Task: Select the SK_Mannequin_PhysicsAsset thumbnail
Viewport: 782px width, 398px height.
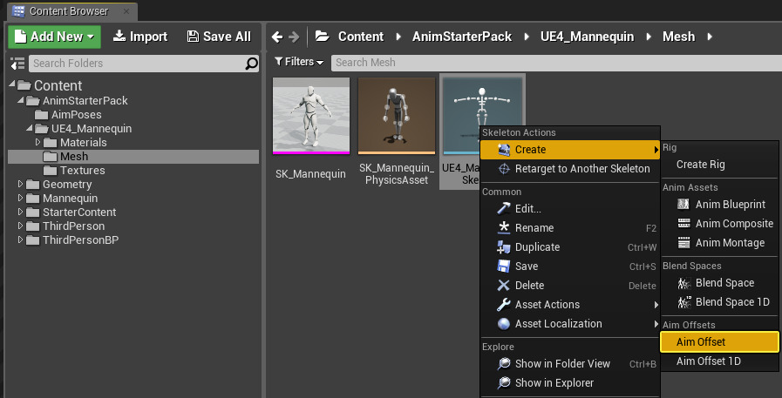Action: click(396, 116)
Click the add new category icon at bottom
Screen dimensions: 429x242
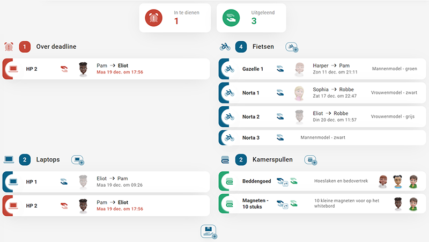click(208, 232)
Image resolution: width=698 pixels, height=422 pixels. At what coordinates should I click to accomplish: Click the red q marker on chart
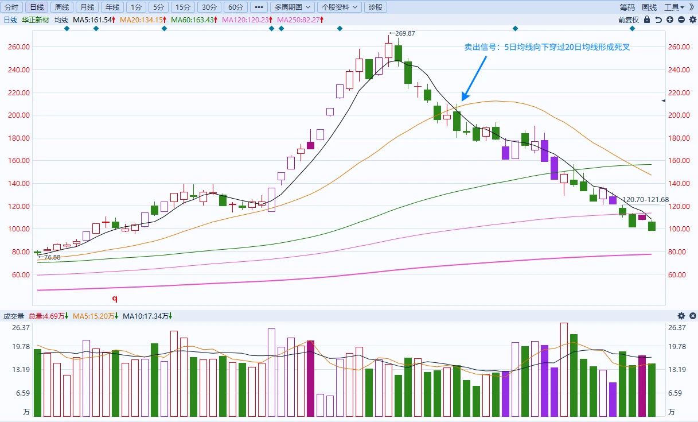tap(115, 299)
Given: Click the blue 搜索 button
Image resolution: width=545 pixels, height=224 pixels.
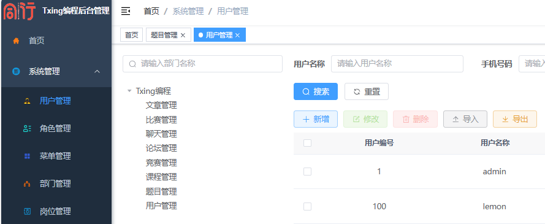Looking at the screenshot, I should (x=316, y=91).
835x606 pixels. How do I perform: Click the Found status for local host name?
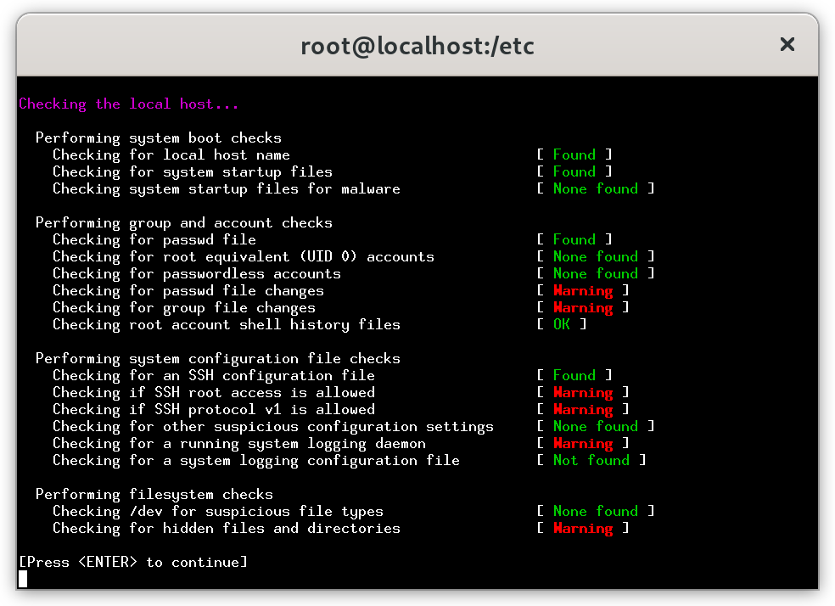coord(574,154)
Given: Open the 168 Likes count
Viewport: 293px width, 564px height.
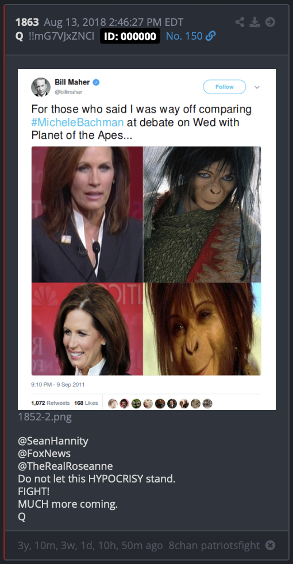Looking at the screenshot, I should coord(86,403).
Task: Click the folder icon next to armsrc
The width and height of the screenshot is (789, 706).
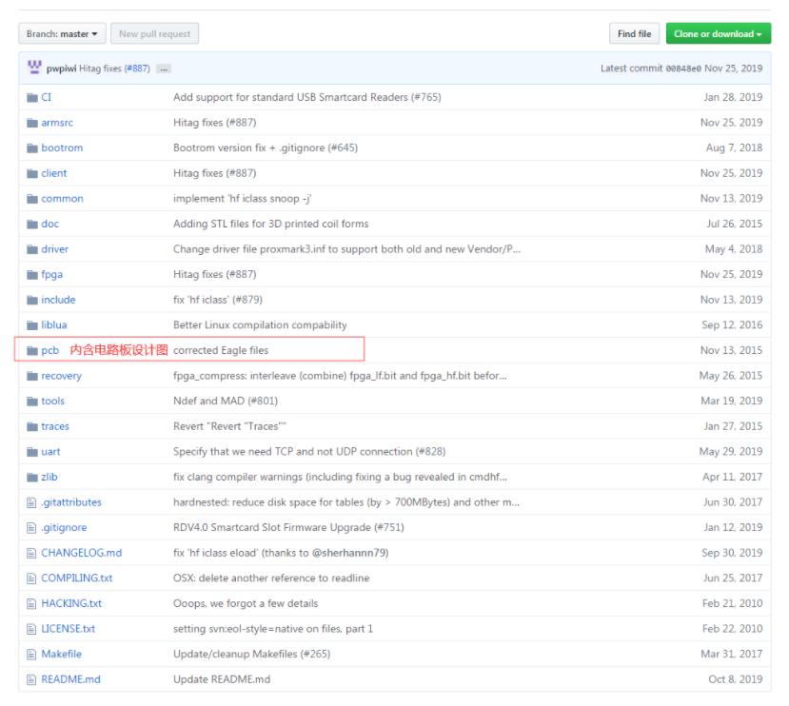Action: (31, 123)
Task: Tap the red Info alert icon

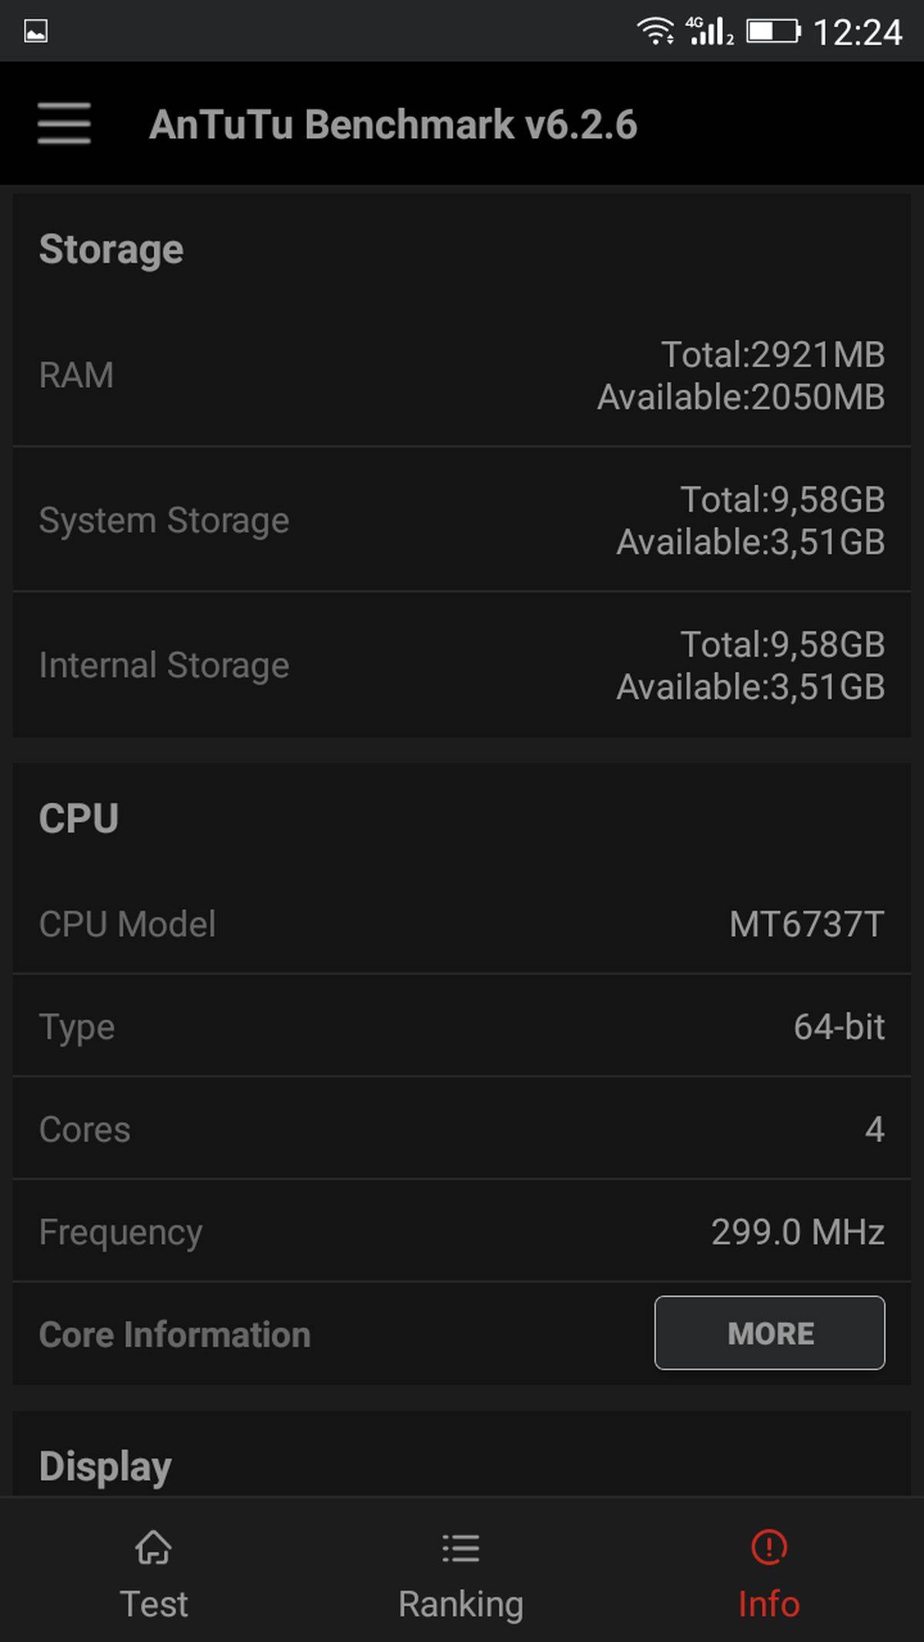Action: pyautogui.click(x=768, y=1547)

##########

Problem requirements -> Omit the pictures and write out the lines above from the one with "Given: Open the 168 Likes count" through the last, unchanged.

Solved problem ->
Given: Open the 168 Likes count
Viewport: 293px width, 564px height.
Looking at the screenshot, I should coord(86,403).
Task: Click the folder icon next to armsrc
The width and height of the screenshot is (789, 706).
Action: (31, 123)
Task: Tap the red Info alert icon

Action: pyautogui.click(x=768, y=1547)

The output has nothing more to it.